What the task asks:
Would you print the entire listing exactly, leaving nothing out?

Material shown:

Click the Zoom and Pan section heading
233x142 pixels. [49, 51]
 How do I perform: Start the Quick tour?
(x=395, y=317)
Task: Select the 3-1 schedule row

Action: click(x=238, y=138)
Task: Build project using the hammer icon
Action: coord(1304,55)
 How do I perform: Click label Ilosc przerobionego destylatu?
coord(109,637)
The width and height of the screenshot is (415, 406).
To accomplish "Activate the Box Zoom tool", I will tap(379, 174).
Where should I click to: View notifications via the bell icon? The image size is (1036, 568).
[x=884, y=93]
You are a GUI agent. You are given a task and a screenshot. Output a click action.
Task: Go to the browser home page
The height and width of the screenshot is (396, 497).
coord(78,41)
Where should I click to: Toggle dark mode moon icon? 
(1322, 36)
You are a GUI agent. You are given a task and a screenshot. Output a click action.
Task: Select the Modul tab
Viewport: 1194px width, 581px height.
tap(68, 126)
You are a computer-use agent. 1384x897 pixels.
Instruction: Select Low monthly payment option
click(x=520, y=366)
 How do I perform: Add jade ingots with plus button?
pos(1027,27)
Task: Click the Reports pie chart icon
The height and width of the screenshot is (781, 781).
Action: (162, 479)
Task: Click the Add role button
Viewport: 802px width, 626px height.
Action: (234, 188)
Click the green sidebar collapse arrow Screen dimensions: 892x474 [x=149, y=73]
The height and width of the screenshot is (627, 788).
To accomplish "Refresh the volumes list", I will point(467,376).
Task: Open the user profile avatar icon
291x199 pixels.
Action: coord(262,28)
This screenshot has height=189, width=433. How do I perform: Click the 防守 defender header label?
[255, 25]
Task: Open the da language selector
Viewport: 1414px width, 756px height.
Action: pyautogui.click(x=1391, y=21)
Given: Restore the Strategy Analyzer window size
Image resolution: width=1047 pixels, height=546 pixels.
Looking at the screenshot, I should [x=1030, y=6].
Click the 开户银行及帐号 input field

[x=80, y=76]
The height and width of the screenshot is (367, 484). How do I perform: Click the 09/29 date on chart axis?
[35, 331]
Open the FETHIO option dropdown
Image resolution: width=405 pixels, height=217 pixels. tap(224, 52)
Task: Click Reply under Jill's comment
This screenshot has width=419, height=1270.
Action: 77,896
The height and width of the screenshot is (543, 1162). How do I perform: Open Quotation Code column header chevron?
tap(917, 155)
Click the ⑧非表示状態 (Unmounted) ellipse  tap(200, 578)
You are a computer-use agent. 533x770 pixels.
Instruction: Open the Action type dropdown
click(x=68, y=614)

Output for this exercise:
Click the Zoom and Pan section heading
233x142 pixels. [49, 51]
 How do I perform: Start the Quick tour?
(x=395, y=317)
Task: Select the 3-1 schedule row

Action: click(x=238, y=138)
Task: Build project using the hammer icon
Action: coord(1304,55)
 How do I perform: Click label Ilosc przerobionego destylatu?
coord(109,637)
The width and height of the screenshot is (415, 406).
To accomplish "Activate the Box Zoom tool", I will tap(379, 174).
Where should I click to: View notifications via the bell icon? The image size is (1036, 568).
[x=884, y=93]
You are a GUI agent. You are given a task and a screenshot. Output a click action.
Task: Go to the browser home page
The height and width of the screenshot is (396, 497).
coord(78,41)
Where should I click to: Toggle dark mode moon icon? 
(1322, 36)
You are a GUI agent. You are given a task and a screenshot. Output a click action.
Task: Select the Modul tab
Viewport: 1194px width, 581px height.
tap(68, 126)
You are a computer-use agent. 1384x897 pixels.
Instruction: Select Low monthly payment option
click(x=520, y=366)
 How do I perform: Add jade ingots with plus button?
pos(1027,27)
Task: Click the Reports pie chart icon
The height and width of the screenshot is (781, 781).
Action: (162, 479)
Task: Click the Add role button
Viewport: 802px width, 626px height.
Action: (234, 188)
Click the green sidebar collapse arrow Screen dimensions: 892x474 [x=149, y=73]
The height and width of the screenshot is (627, 788).
To accomplish "Refresh the volumes list", I will point(467,376).
Task: Open the user profile avatar icon
291x199 pixels.
Action: coord(262,28)
This screenshot has height=189, width=433. How do I perform: Click the 防守 defender header label?
[255, 25]
Task: Open the da language selector
Viewport: 1414px width, 756px height.
Action: pyautogui.click(x=1391, y=21)
Given: Restore the Strategy Analyzer window size
Image resolution: width=1047 pixels, height=546 pixels.
Looking at the screenshot, I should [x=1030, y=6].
Click the 开户银行及帐号 input field

[x=80, y=76]
The height and width of the screenshot is (367, 484). How do I perform: Click the 09/29 date on chart axis?
[35, 331]
Open the FETHIO option dropdown
Image resolution: width=405 pixels, height=217 pixels. tap(224, 52)
Task: Click Reply under Jill's comment
This screenshot has width=419, height=1270.
Action: 77,896
The height and width of the screenshot is (543, 1162). How do I perform: Open Quotation Code column header chevron?
tap(917, 155)
Click the ⑧非表示状態 (Unmounted) ellipse  tap(200, 578)
You are a computer-use agent. 533x770 pixels.
Instruction: Open the Action type dropdown
click(x=68, y=614)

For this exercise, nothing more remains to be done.